Forget conventional ways of solving math questions. For DS problems, the VA (Variable Approach) method is the quickest and easiest way to find the answer without actually solving the problem. Remember that equal numbers of variables and independent equations ensure a solution.

Since we have 2 variables (x and y) and 0 equations, C is most likely to be the answer. So, we should consider conditions 1) and 2) together first.

Conditions 1) and 2):

$$y = 10 - x$$ and $$xy= x(10-x) = 21$$

⇔ $$-x^2 + 10x = 21$$

⇔ $$x2 - 10x + 21 = 0$$

⇔ $$(x-3)(x-7) = 0$$

⇔ $$x = 3$$ and $$y = 7$$, or $$x = 7$$ and $$y = 3$$.
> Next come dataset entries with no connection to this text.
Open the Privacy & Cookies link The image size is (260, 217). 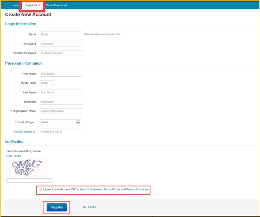coord(137,190)
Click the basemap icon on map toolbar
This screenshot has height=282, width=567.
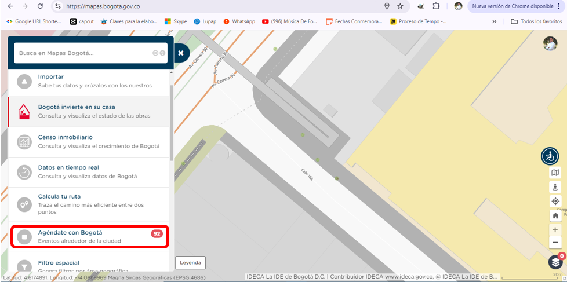[x=555, y=173]
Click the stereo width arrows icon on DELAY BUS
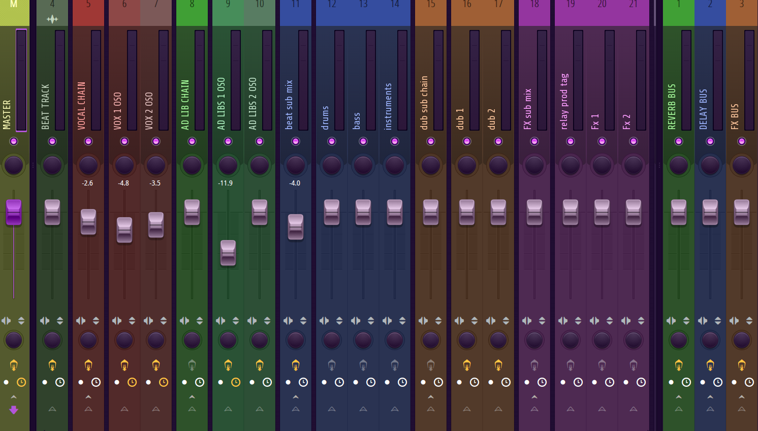The height and width of the screenshot is (431, 758). coord(717,321)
Since $$x > y$$, we must have $$x = 7$$ and $$y = 3$$.

Thus $$x = 7$$, and conditions 1) and 2) are sufficient, when taken together.

Since this is an integer question (one of the key question areas), we should also consider choices A and B by CMT 4(A).

Condition 1)

There are two possible solutions: $$x = 6$$ and $$y = 4$$, and $$x = 7$$ and $$y = 3$$.

Since the solution is not unique, condition 1) is not sufficient.

Condition 2):

Either $$x = 3$$ and $$y = 7$$, or $$x = 7$$ and $$y = 3$$.

Since $$x > y$$, $$x = 7$$ and $$y = 3$$.

Thus, we have the unique solution, $$x = 7$$.

Therefore, condition 2) is sufficient.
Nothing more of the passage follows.